■ DIRECTIONS FOR THIS TASK: Please repeat each line from the one holding "1221x598 pixels." through the final line of the data, exactly as it stands, with no pictures.

Top of INPUT DATA

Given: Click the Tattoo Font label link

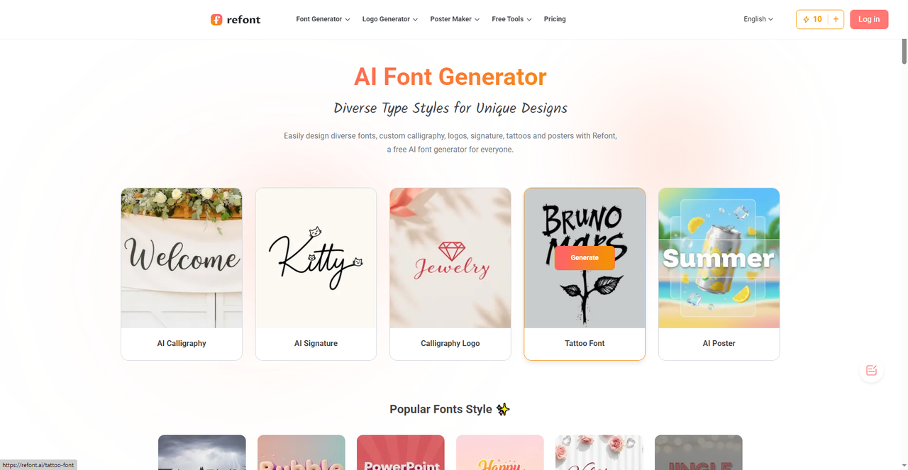Looking at the screenshot, I should point(585,343).
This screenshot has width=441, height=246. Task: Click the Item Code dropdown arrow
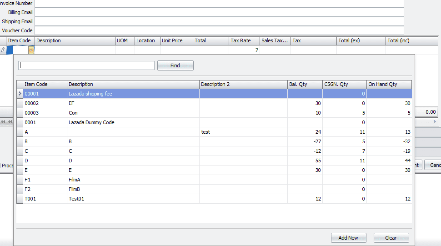31,50
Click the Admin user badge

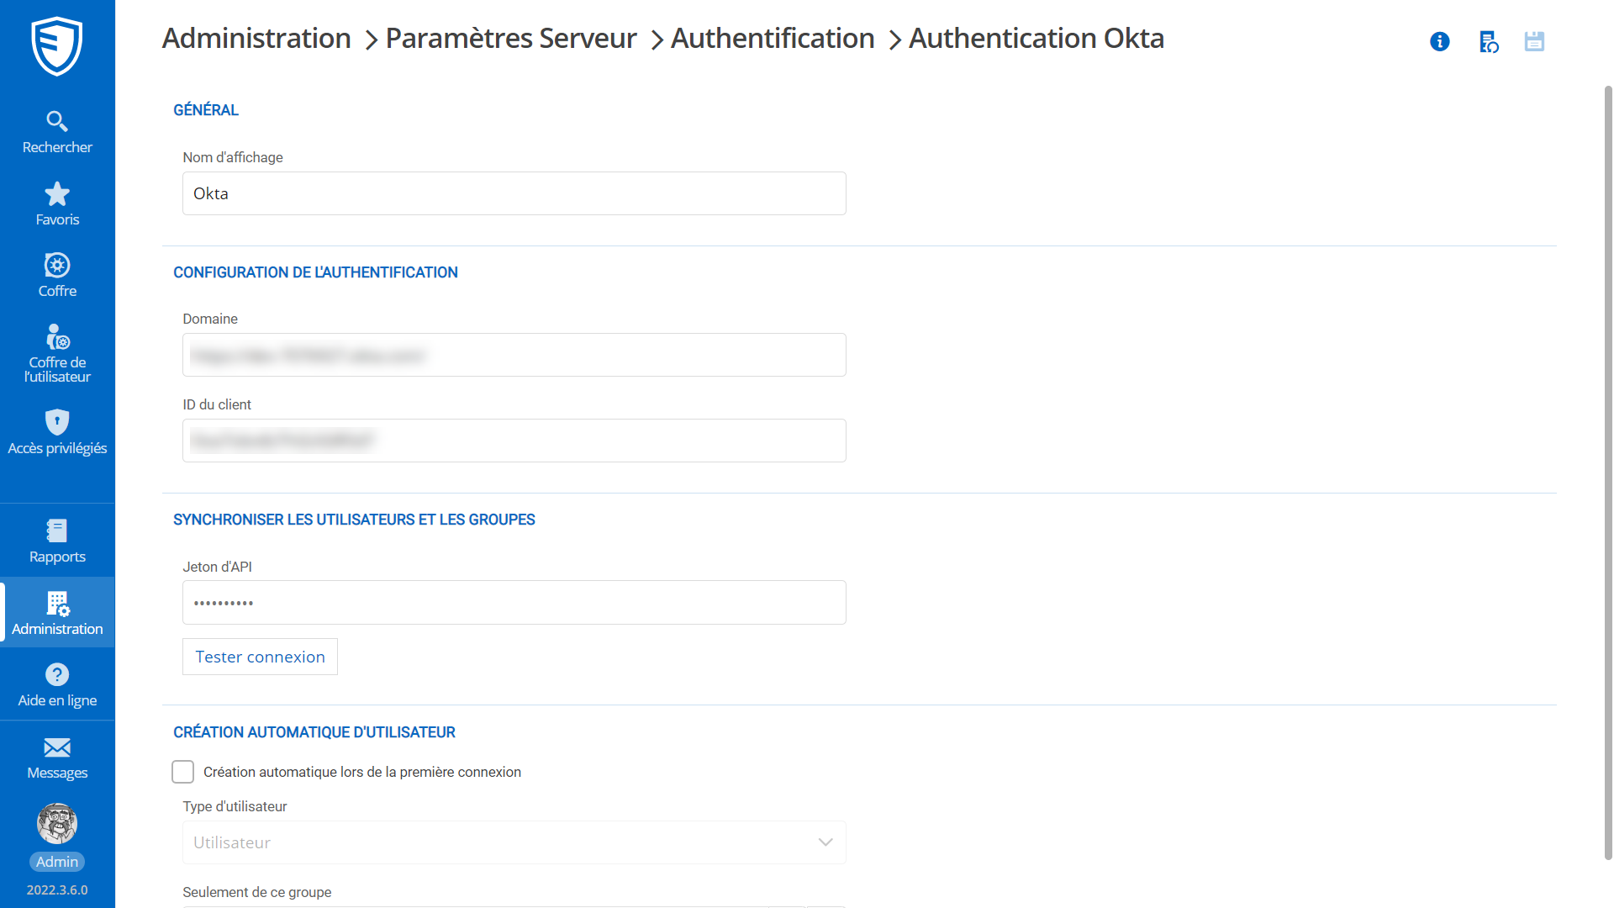(56, 861)
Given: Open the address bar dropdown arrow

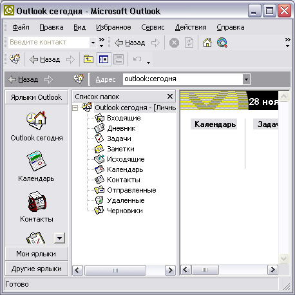Looking at the screenshot, I should click(246, 79).
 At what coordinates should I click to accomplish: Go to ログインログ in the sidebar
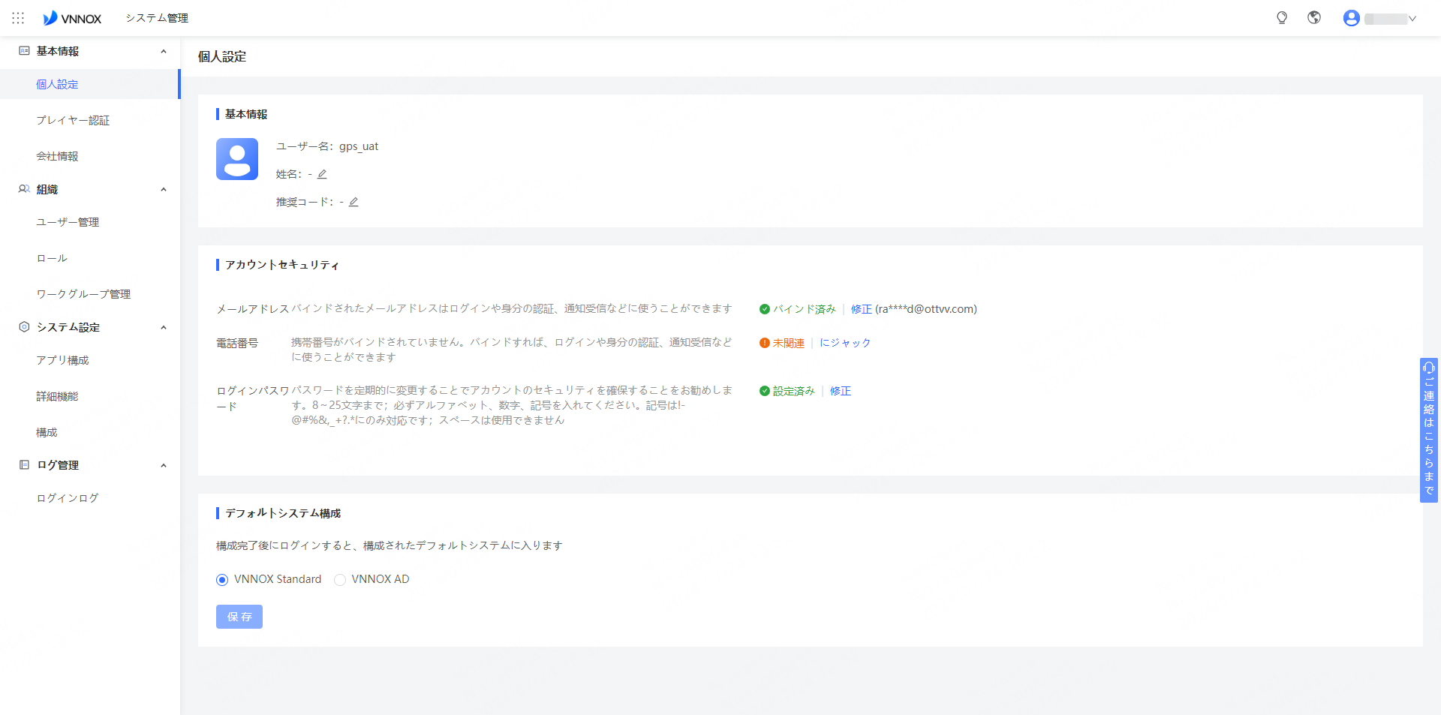[x=68, y=498]
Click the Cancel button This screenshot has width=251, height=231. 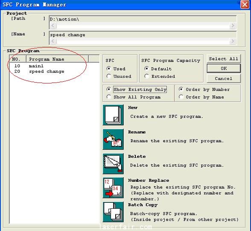(224, 79)
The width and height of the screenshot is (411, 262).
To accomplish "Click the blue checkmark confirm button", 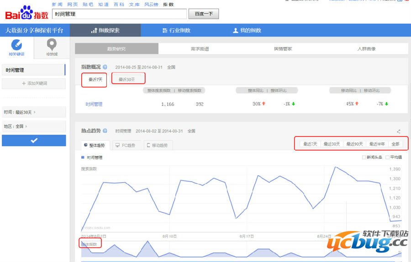I will point(34,141).
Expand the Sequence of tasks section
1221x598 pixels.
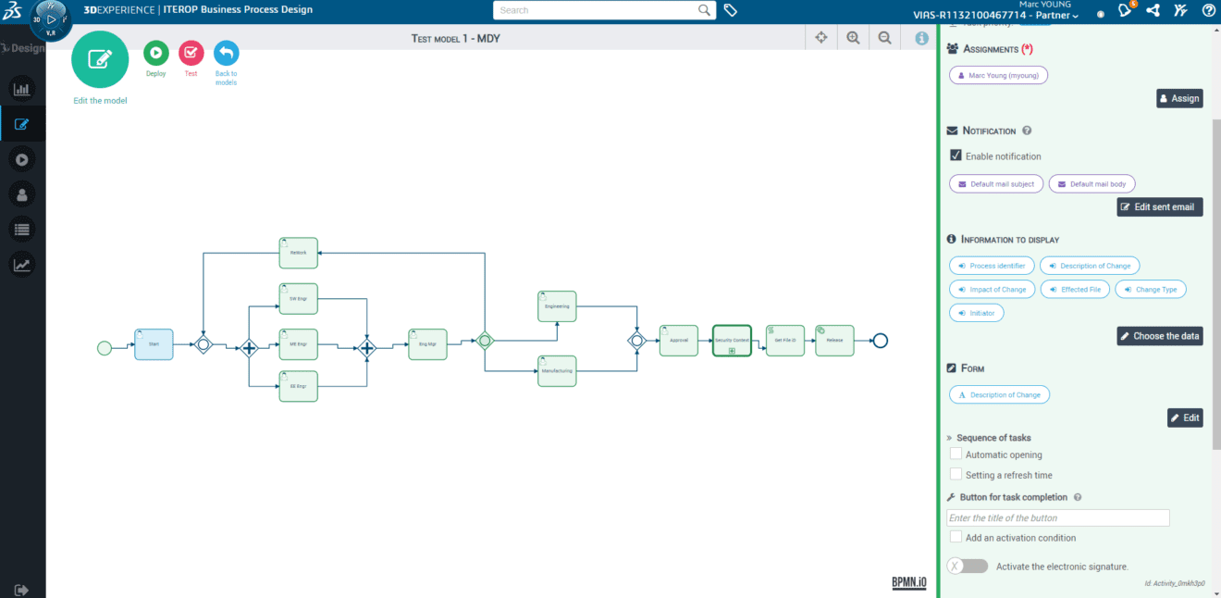tap(949, 437)
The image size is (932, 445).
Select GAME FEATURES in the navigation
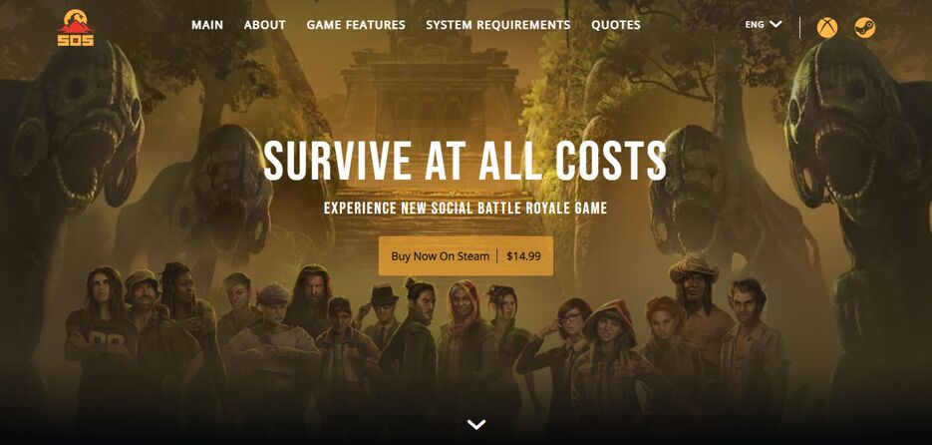coord(356,25)
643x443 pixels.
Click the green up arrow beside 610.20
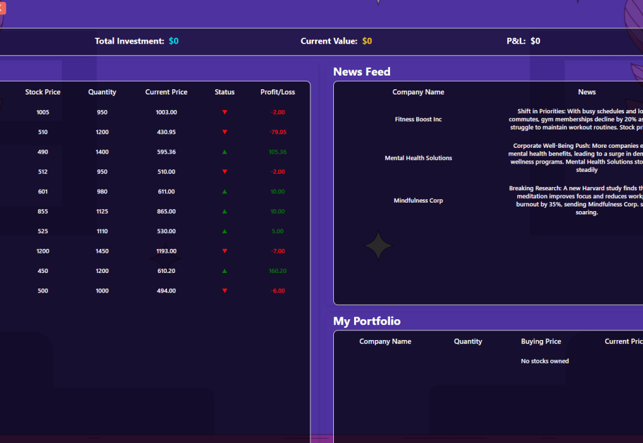tap(224, 271)
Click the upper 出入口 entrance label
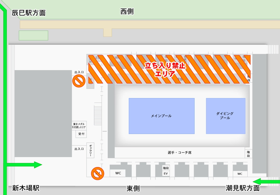This screenshot has width=280, height=195. (x=79, y=72)
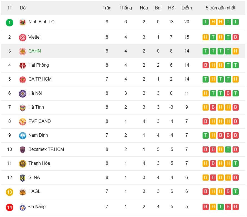
Task: Open the CAHN team name link
Action: pyautogui.click(x=34, y=51)
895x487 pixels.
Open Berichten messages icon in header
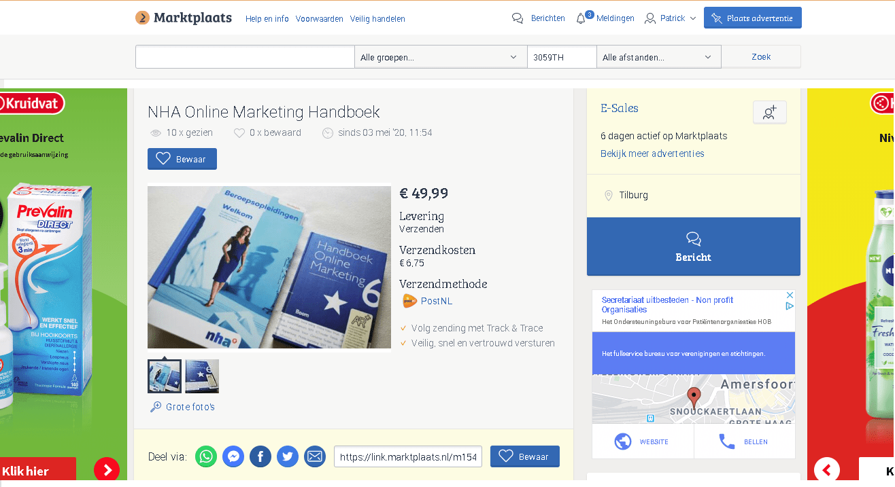pyautogui.click(x=518, y=18)
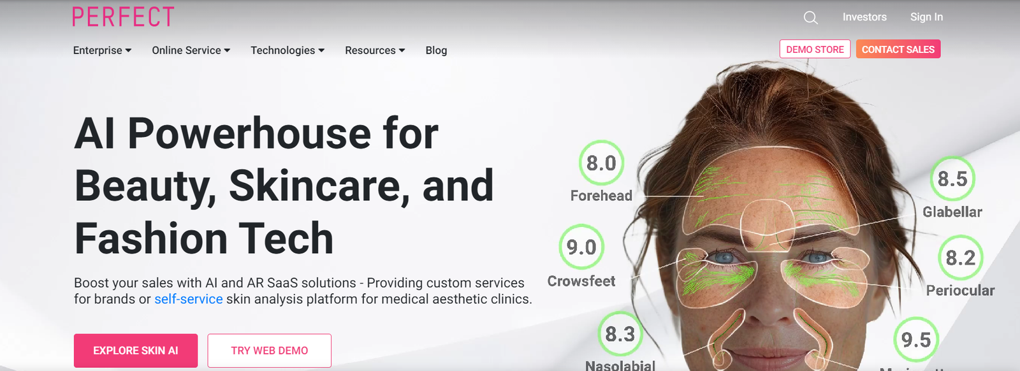Screen dimensions: 1020x371
Task: Click the PERFECT logo
Action: tap(123, 17)
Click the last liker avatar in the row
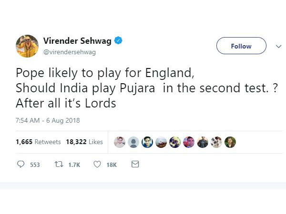The height and width of the screenshot is (214, 286). tap(230, 142)
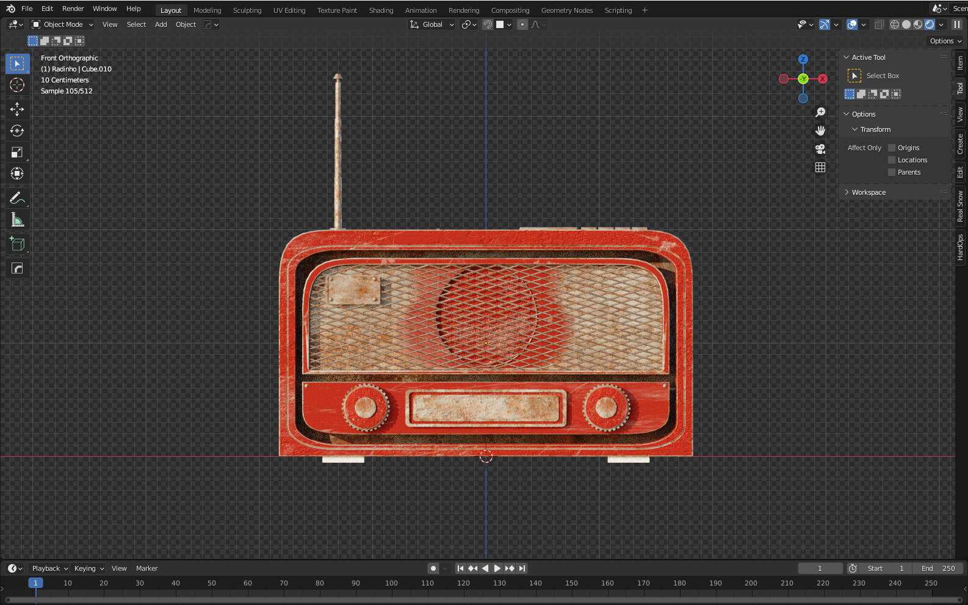Open the Global transform orientation dropdown
This screenshot has width=968, height=605.
[x=432, y=24]
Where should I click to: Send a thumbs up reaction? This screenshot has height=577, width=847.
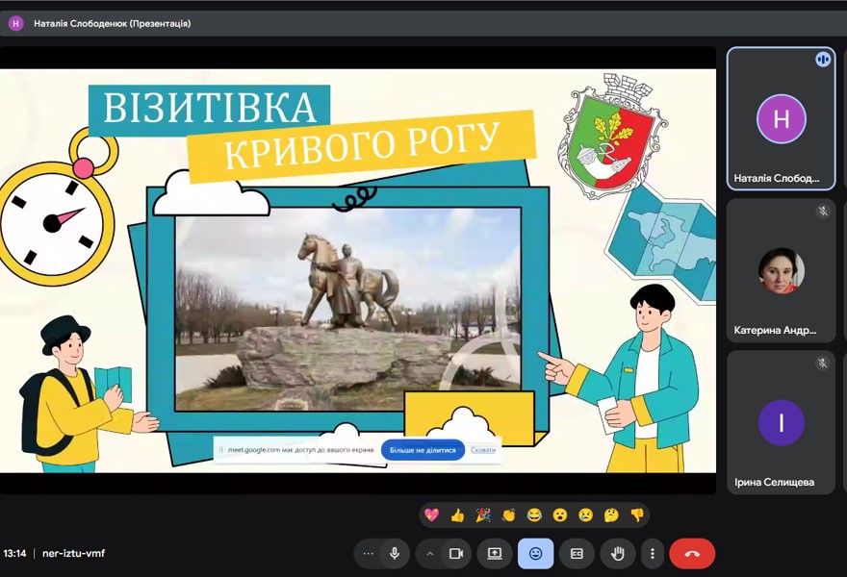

Bottom of INPUT DATA

■ TASK RESULT:
1221x598 pixels.
tap(949, 437)
The image size is (932, 445).
Select GAME FEATURES in the navigation
coord(356,25)
643x443 pixels.
Click the green up arrow beside 610.20
tap(224, 271)
Click the upper 出入口 entrance label
This screenshot has width=280, height=195. (x=79, y=72)
Task: Open the CAHN team name link
Action: pyautogui.click(x=34, y=51)
895x487 pixels.
Open Berichten messages icon in header
pyautogui.click(x=518, y=18)
Screen dimensions: 1020x371
Task: Click the PERFECT logo
Action: tap(123, 17)
Click the last liker avatar in the row
The height and width of the screenshot is (214, 286). tap(230, 142)
Open the Global transform orientation dropdown
This screenshot has width=968, height=605.
[x=432, y=24]
Where should I click to: Send a thumbs up reaction? This screenshot has height=577, width=847.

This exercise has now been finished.